**Source document**:
↓↓↓
First Review

So after filming a couple of scenes I have decisions to make:

1.        How “cinematic” do I want to make the images?

I shot the new year eve scene at Brighton Railway club on the DJI Osmo 3. It has a low profile but it does has a few draw backs; the fixed lens is very wide so you have to get very close, not great in low light and the sound is crap. I’m a bit disappointed about how it turned out from a technical point of view. From a idea and content point it is better than I thought it was going to be. I will try shooting with A7cR with a 24-70 and see how I like it but I don’t want to loose the idea over making something look nice.

2.        Audio

This is something I’m going to have to work out sooner rather than later. I didn’t create any rules around audio other than it needs to happen within the scene. I think I’m going to mic people up and capture the audio within that scene. I think audio could really make this film; the contrast between loud and quite, sound bites I could get within the shot, music, poetry. There are a lot of ideas I could throw in to it.

3.        Confrontational shooting

This is going to be difficult. When I first came up with the idea, the fact that I had my camera on a tripod in an odd place and that people would stare at it was part of the film. There is some old footage of New York where people are walking past and staring at the camera, as my film is supposed to get back to purely documenting, a tripod with a fixed lens, I envisaged images like this. It doesn’t matter if people are looking at the camera. The camera itself should be confrontational but it means that I have to be brave. I have to stick the camera in difficult positions.



4.        How much production?
↑↑↑
**Directions**:
- a) Repeat the stretch of the filmmaking review from "2.        Audio" through "throw in to it.", swapping "poetry" for "spoken word".
- b) In the filmmaking review, on which camera was the new year eve scene shot, and where?

**Data rows**:
↓↓↓
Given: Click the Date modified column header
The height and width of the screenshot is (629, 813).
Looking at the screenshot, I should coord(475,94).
↑↑↑
↓↓↓
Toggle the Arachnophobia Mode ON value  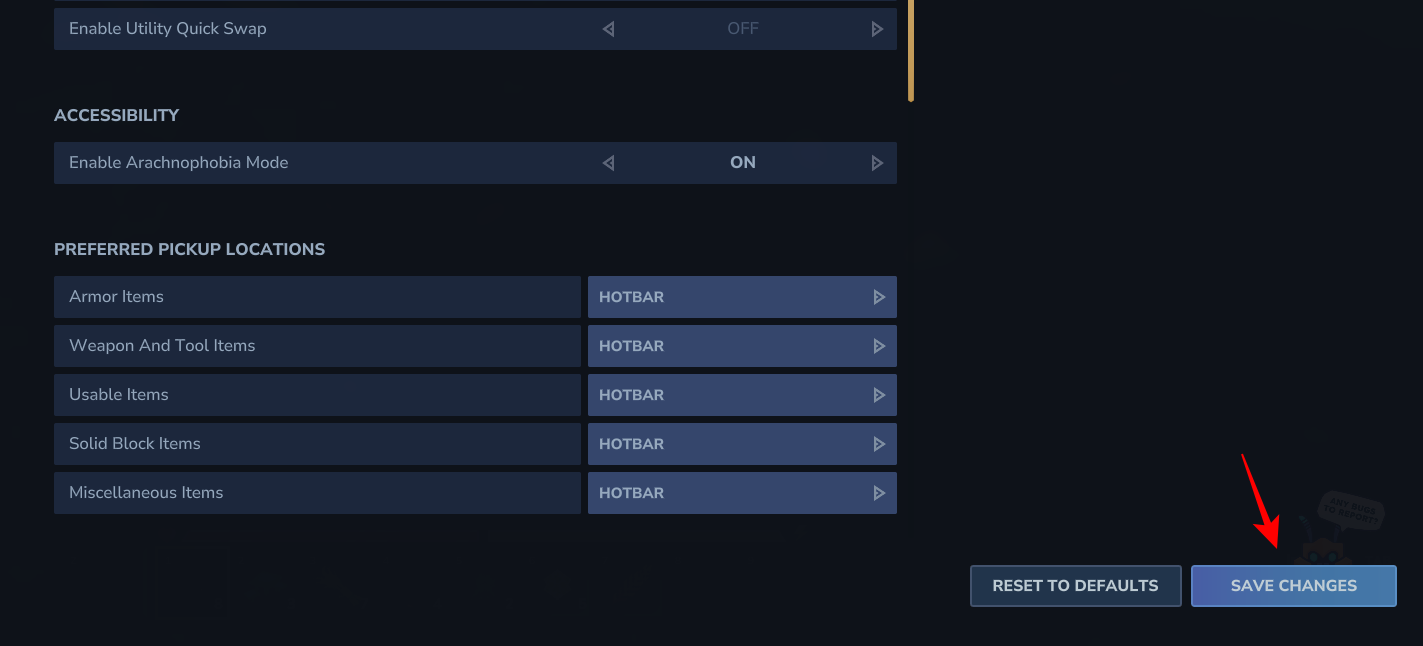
↑↑↑
**Answers given**:
- a)
2.        Audio

This is something I’m going to have to work out sooner rather than later. I didn’t create any rules around audio other than it needs to happen within the scene. I think I’m going to mic people up and capture the audio within that scene. I think audio could really make this film; the contrast between loud and quite, sound bites I could get within the shot, music, spoken word. There are a lot of ideas I could throw in to it.

- b) It was shot on the DJI Osmo 3 at Brighton Railway club.